The government left many
questions about the bizarre episode unanswered, including how much
money the translation company was paid and Jantjie's precise role in the
company - and even whether it really exists.
AP
journalists who visited the address Jantjie provided for SA
Interpreters found a different company, whose managers said they knew
nothing about the translation firm. A woman who answered the phone at a
number Jantjie provided said she worked for the company that hired him
but declined comment and hung up.
The
government said it tried to track down the company but the owners "have
vanished into thin air," according to Bogopane-Zulu, the deputy minister
of Women, Children and People with Disabilities.
She
said the translation company offered sub-standard services and the rate
they purportedly paid the translator, $77 a day, is far below the usual
rate of up to $164 an hour.
Ordinarily, sign
language interpreters in South Africa are switched every 20 minutes to
maintain their concentration levels, she said. Jantjie was onstage for
the entire service, which lasted more than four hours.
Jantjie,
meanwhile, insisted he did proper sign language interpretation of the
world leaders' speeches. But he also apologized for a performance
dismissed by many experts as gibberish.
"I
would like to tell everybody that if I've offended anyone, please,
forgive me," Jantjie told the AP at his tidy home on the outskirts of
Soweto that was outfitted with a big-screen TV in the living room and
two late-model cars in the carport.
"What
happened that day, I see angels come to the stadium ... I start
realizing that the problem is here. And the problem, I don't know the
attack of this problem, how will it comes. Sometimes I react violent.

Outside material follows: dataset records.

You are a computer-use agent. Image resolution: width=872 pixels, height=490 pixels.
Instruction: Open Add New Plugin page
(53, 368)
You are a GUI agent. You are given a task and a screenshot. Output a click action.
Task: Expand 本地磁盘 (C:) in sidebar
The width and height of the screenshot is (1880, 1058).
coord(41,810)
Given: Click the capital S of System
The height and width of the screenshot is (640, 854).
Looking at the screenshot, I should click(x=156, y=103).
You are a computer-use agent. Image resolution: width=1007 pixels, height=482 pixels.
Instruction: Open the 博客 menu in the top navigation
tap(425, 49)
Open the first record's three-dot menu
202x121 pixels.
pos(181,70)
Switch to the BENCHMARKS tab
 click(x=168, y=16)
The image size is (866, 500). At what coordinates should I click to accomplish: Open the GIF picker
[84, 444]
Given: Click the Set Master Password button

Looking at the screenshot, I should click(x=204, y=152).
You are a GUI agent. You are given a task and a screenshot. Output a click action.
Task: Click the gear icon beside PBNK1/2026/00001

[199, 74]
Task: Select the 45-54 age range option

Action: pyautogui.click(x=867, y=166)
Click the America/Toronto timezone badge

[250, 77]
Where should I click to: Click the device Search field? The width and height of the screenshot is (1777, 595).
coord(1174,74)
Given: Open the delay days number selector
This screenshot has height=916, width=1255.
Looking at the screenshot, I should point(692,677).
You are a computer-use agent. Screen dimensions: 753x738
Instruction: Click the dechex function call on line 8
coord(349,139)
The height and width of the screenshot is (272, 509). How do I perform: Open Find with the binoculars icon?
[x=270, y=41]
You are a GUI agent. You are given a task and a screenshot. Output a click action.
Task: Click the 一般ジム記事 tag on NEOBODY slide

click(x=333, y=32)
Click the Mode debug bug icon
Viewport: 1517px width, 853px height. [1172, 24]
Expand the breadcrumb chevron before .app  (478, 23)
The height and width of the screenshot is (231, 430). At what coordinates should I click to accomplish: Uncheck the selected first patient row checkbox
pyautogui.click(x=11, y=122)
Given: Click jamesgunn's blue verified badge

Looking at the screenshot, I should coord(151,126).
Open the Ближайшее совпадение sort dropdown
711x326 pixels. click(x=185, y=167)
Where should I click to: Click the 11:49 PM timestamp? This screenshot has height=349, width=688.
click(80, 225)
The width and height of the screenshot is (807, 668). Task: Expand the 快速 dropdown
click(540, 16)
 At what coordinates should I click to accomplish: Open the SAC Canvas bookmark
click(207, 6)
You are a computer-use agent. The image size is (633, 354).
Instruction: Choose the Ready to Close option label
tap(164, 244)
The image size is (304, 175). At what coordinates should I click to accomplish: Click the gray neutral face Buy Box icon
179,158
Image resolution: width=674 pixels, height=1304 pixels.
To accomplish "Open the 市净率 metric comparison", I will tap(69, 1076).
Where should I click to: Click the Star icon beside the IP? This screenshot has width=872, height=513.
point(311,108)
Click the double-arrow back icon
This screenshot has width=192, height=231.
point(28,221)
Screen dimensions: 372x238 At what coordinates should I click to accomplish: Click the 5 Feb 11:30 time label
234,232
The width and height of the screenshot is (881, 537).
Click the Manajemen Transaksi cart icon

... Sometimes I will see things that chase me," he said.
"I
was in a very difficult position," he added. "And remember those
people, the president and everyone, they were armed, there was armed
police around me. If I start panicking I'll start being a problem. I
have to deal with this in a manner so that I mustn't embarrass my
country."
Asked if he had ever been violent, he responded: "Yes, a lot."
He
declined to provide details, but responded to another question about
his past violence by suggesting his illness was behind it. "I'm
suffering from a very difficult illness. The illness that you are not in
position of understanding yourself at times."
Jantjie
said that on the day of the memorial service he was due for a regular
six-month mental health checkup to determine whether the medication he
takes was working or needs to be changed, or whether he should enter a
mental health facility for treatment.
He did not tell SA Interpreters that he was due for the checkup, but said an owner of the company was aware of his condition.
Police
went to his home later Thursday to check on his well-being and
determined that he was not a danger to himself or others, police
spokesman Brigadier Neville Malila said.
A
medical expert with University College London said Jantjie's unusual
sign language didn't look like it was caused by schizophrenia or another
psychosis.
"The disruption of sign language
in people with schizophrenia takes many forms, but this does not look
like anything I have seen in signers with psychosis," said Jo Atkinson, a
clinical psychologist and researcher at the Center for Deafness,
Cognition and Language.
Jantjie said he is
officially classified as disabled by the government because of his
schizophrenia. He said he has been on medication for nine years, and had
taken it the day of the memorial service.
Jantjie
said he received one year of sign language interpretation training,
though advocates for the deaf say qualified interpreters in South Africa
must undergo five years of training.